# Make tables/figures for train-test analysis

In [None]:
from typing import List
import pickle
import pandas as pd
from collections import defaultdict

In [None]:
# load data
with open("model_train_test.p", "rb") as f:
    all_results = pickle.load(f)

# convert data
df_results = defaultdict(dict)
for n_m in all_results.keys():
    for n_d in all_results[n_m].keys():
        # convert to df -- train dataset then model
        df_results[n_d][n_m] = pd.DataFrame(all_results[n_m][n_d])

In [None]:
# define the collection of subtables to use
subtables = [
    {
        "models": ["CARLA", "nuScenes", "UGV"],
        "datasets": ["CARLA", "nuScenes", "UGV"],
    },
    {
        "models": ["CARLA", "nuScenes", "UGV"],
        "datasets": ["CARLA_adv", "nuScenes_adv", "UGV_adv"],
    },
    {
        "models": ["CARLA_adv", "nuScenes_adv", "UGV_adv"],
        "datasets": ["CARLA_adv", "nuScenes_adv", "UGV_adv"]
    },
    {
        "models": ["CARLA_adv_mc", "nuScenes_adv_mc", "UGV_adv_mc"],
        "datasets": ["CARLA_adv", "nuScenes_adv", "UGV_adv"]
    }
]


def map_name(name: str):
    return name.replace("_adv", " Adv.").replace("_mc", " MC")

In [None]:
from functools import partial


def get_dataframe_subtable(df_results: pd.DataFrame, models: List[str], datasets: List[str]):

    # preset result structure
    res_tables = defaultdict(lambda: defaultdict(lambda: defaultdict(float)))

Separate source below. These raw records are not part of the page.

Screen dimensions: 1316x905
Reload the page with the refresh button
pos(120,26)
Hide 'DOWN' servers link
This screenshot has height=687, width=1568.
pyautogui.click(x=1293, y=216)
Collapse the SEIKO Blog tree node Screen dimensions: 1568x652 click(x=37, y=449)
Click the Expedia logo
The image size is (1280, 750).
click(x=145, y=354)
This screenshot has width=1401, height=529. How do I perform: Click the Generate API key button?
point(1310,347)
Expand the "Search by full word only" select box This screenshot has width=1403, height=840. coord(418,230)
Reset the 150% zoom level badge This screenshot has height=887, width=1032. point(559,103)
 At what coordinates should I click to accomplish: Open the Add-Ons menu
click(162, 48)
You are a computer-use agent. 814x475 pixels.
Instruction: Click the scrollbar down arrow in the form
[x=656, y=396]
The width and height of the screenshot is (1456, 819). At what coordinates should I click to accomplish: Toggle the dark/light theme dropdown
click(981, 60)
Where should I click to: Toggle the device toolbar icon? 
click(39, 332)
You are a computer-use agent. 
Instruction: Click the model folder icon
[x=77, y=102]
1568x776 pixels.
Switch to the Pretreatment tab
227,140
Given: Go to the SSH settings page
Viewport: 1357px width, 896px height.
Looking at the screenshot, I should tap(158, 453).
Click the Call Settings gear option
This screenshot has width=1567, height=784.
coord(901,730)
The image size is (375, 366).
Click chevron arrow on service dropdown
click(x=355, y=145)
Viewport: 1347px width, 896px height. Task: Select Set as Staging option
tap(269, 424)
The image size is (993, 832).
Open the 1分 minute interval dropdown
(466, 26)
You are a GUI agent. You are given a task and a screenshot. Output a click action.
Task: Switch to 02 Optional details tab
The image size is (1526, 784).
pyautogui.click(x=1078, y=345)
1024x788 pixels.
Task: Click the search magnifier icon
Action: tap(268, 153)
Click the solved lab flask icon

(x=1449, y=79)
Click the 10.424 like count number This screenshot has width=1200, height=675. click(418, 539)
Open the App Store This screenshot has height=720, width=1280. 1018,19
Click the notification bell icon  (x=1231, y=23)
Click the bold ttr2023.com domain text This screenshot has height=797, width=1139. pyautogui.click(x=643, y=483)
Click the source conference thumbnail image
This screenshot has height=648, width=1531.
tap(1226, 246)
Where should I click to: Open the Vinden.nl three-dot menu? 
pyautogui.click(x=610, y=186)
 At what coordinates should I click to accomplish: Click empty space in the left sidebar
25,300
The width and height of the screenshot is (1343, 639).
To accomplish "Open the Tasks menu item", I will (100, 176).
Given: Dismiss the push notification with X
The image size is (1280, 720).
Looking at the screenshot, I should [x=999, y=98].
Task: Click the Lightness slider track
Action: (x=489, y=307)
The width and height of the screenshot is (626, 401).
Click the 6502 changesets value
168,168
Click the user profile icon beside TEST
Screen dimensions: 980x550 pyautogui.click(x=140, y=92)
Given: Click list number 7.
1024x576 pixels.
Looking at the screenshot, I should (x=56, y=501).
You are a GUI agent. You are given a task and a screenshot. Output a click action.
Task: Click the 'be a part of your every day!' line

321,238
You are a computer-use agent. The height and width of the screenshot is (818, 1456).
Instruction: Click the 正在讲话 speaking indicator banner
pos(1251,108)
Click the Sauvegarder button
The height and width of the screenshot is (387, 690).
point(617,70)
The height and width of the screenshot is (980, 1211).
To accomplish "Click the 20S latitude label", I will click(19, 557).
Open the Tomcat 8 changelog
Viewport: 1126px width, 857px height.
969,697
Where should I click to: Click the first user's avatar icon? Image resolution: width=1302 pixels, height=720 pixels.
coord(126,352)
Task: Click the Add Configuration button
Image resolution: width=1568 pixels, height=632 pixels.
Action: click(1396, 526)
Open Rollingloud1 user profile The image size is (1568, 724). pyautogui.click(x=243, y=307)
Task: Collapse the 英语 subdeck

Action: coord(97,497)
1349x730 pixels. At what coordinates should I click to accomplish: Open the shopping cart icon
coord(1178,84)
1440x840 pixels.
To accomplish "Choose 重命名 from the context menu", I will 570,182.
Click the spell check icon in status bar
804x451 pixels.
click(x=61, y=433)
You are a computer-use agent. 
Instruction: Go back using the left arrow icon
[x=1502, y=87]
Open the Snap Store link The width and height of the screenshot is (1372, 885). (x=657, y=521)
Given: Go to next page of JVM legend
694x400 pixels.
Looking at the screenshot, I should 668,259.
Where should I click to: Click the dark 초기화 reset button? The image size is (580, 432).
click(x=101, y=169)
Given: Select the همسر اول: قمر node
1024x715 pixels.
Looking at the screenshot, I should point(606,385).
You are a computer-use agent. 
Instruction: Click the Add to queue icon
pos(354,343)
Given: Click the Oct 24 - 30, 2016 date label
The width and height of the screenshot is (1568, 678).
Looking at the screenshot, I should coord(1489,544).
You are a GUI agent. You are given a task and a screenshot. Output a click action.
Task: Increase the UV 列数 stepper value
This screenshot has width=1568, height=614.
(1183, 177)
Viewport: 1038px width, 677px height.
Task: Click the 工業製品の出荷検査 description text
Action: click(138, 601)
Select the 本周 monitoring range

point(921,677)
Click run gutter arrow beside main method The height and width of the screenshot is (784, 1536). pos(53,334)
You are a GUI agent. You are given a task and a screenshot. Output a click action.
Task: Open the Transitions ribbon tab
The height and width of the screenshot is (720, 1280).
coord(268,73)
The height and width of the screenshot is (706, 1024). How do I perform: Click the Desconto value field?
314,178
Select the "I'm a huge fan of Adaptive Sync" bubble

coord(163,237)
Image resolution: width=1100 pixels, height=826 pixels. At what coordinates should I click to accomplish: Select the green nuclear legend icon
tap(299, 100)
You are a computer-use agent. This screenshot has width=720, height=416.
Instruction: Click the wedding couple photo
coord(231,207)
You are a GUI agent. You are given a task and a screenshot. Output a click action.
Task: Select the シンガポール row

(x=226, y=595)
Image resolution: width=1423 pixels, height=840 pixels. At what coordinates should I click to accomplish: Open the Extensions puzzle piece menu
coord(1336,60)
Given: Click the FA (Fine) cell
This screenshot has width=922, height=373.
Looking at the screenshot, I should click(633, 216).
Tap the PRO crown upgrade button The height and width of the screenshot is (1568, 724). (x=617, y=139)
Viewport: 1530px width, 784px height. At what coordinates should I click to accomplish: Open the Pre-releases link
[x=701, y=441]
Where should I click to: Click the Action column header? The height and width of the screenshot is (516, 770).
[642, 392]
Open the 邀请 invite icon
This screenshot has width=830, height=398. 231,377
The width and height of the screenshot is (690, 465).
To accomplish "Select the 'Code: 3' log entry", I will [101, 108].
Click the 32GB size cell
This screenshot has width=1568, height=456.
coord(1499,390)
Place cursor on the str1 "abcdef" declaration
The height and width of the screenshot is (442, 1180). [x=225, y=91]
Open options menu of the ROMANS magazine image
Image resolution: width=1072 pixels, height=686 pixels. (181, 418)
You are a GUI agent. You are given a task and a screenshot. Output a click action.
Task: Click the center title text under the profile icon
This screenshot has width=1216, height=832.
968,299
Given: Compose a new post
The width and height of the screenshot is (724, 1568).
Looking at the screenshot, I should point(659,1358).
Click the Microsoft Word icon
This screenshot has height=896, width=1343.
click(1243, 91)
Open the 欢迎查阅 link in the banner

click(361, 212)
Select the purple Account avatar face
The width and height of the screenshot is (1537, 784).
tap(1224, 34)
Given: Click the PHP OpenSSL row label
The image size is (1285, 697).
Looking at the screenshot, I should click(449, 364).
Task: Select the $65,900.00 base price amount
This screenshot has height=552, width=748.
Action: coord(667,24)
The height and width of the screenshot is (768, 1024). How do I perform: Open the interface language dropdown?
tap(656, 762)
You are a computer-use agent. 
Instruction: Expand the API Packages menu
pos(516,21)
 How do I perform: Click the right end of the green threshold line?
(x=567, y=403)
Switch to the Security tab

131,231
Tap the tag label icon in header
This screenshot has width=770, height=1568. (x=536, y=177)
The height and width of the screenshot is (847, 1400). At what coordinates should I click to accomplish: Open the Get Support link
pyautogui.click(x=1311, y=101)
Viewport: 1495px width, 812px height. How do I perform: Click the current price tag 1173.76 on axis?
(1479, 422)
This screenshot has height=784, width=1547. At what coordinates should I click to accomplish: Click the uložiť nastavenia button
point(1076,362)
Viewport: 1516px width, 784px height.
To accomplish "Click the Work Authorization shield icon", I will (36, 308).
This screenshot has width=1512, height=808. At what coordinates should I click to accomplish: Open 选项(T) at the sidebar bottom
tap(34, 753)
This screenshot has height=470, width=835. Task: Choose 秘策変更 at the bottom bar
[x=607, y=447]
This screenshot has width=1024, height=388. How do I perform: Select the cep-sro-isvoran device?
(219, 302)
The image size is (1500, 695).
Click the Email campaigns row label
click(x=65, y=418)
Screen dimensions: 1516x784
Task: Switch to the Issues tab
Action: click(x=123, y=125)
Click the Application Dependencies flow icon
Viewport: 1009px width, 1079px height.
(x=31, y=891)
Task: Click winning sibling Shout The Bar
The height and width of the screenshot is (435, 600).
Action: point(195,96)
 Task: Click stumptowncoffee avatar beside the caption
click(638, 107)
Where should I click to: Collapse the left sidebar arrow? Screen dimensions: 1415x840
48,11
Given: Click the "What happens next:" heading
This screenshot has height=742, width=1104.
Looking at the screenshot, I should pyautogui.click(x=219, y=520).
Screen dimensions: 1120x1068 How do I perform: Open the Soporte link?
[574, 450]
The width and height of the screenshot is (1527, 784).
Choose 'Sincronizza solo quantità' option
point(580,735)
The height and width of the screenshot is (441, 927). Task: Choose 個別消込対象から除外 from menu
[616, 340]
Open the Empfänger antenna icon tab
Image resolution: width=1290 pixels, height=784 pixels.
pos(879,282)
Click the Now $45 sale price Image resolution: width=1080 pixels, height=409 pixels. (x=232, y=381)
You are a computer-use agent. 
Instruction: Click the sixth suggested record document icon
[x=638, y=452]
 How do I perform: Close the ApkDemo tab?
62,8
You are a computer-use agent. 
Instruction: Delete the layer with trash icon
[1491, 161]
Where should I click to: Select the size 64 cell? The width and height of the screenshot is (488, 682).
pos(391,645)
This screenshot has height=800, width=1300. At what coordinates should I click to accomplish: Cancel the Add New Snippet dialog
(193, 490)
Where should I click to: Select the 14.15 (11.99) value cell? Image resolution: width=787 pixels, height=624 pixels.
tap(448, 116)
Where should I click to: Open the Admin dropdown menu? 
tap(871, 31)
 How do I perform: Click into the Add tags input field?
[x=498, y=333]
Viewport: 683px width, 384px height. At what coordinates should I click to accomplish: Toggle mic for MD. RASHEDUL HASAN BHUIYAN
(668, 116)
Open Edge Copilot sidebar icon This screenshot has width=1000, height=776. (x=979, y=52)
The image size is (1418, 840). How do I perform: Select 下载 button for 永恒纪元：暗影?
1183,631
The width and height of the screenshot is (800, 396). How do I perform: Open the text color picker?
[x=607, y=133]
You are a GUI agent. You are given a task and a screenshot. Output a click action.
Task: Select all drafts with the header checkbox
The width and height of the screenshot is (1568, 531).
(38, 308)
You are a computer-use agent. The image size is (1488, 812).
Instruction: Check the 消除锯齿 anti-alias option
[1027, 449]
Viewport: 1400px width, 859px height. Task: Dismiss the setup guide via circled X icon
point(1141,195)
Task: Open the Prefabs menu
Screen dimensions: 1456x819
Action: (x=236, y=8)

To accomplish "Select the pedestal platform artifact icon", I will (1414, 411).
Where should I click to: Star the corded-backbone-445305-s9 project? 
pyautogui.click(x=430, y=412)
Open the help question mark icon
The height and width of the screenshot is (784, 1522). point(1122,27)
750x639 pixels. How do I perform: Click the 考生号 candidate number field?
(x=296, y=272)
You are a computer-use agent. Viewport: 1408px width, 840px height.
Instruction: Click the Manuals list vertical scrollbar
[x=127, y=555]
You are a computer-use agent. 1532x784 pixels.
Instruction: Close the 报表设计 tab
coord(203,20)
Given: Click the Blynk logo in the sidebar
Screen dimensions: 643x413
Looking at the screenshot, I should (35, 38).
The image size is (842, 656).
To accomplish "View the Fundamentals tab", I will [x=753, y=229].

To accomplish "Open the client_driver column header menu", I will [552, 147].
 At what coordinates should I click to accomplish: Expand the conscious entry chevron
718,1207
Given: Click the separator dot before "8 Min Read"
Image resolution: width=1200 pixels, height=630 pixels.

    # define names of things
    row_names = {n_d: f"Test: {map_name(n_d)}" for n_d in datasets}
    supercols = {n_m: f"Train: {map_name(n_m)}" for n_m in models}
    metrics = {
        "precision": "Prec.",
        "recall": "Rec.",
        "accuracy": "Acc.",
        "f1": "F1",
    }

    # make precision/recall tables
    for i_m, n_m in enumerate(models, start=0):
        for i_d, n_d in enumerate(datasets, start=0):
            # -- separate tables
            for met in metrics.keys():
                # -- compute aggregate metrics
                res_tables[n_m][metrics[met]][row_names[n_d]] = df_results[n_d][n_m][
                    met
                ].mean()
    
    # make all subtables
    df_subtables = {
        supercols[n_m]: pd.DataFrame(
            res_tables[n_m],
            columns=list(metrics.values()),
        )
        for n_m in models
    }

    # merge into one
    df_merged = pd.concat(df_subtables, axis=1)
    df_merged

    return df_merged


def subtable_to_latex(subtable: pd.DataFrame, do_print: bool = True):
    # This function returns a function which formats numbers according to the specified string operations.
    # Inputs
    # - precision: integer -> accuracy to be shown (e.g. number of decimal places if format type is "f" or number of significant digits if format type is "g")
    # - num_format: string -> format type


    def format_num(precision, num_format):
        def create_formatter(num, inner_prec, inner_form):
            return "{:.{}{}}".format(num, inner_prec, inner_form)

        return partial(create_formatter, inner_prec=precision, inner_form=num_format)


    # define formatters
    formatters = [format_num(2, "f") for _ in range(len(subtable.columns))]

    # format and print table
    pd.set_option("display.max_colwidth", 1000)
    lat_str = subtable.to_latex(
        index=True,
        formatters=formatters,
        multicolumn_format="c",
        bold_rows=False,
    )

    # get the supercols (in case needed below)
    supercols = set([col[0] for col in subtable.columns])
    metrics = set([col[1] for col in subtable.columns])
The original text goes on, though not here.